El lunes, el economista Miguel Santillana realizó una serie de afirmaciones que afectan la reputación de varias personas a las que conozco y aprecio personal y profesionalmente. Hablar por todas ellas sería caer en lo mismo que el personajillo aquel, pero sí me puedo referir a Marisa Glave y Verónika Mendoza. Me consta que son personas honestas y brillantes y trabajadoras, y considero un lujo que, pudiendo encontrar empleos muy bien remunerados en cualquier lugar del mundo, hayan elegido dedicarse a hacer política en el mismo país en el que investigados por delitos de lo más variados (que van de violación de menores hasta asesinato, corrupción y robo) son congresistas y los presidentes van presos por ladrones y asesinos.
Santillana no me interesa porque, más allá de su lamentable intervención, desconozco la naturaleza de su oficio ni sé –solo sospecho– quién le paga. Él se las verá con la justicia y deberá demostrar que lo que dijo al aire es verdad o tendrá que retractarse y pagar las consecuencias. Nadie está más allá de la ley.

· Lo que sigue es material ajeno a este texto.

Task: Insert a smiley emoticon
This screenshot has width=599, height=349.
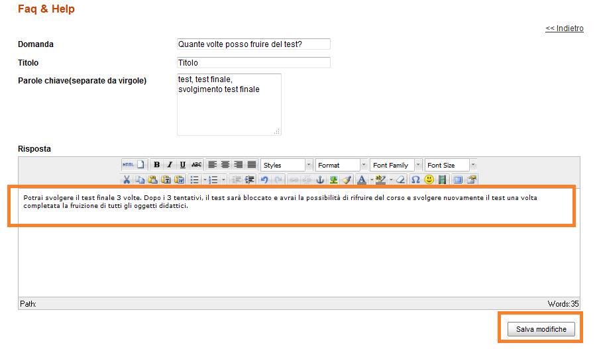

Pero sí me puedo referir a los periodistas que asentían mientras él lanzaba inexactitudes y especulaciones calumniosas sin respaldar nada con hechos ni datos comprobables. Jaime Chincha y su compañera hicieron esa mañana televisión basura que superó a Esto es guerra, Amor, amor, amor y Combate combinados.
El escepticismo y la objetividad se los deben a su audiencia. Santillana puede decir lo que le venga en gana, pero para eso están allí dos conductores que se suponen periodistas: para encauzar, cuestionar, preguntar cómo y por qué, pedir pruebas y evidencia.
El domingo fue 5 de abril y el lunes 6 estos dos nos recordaron lo más ruin de los medios comprados por la dictadura de hace 23 años.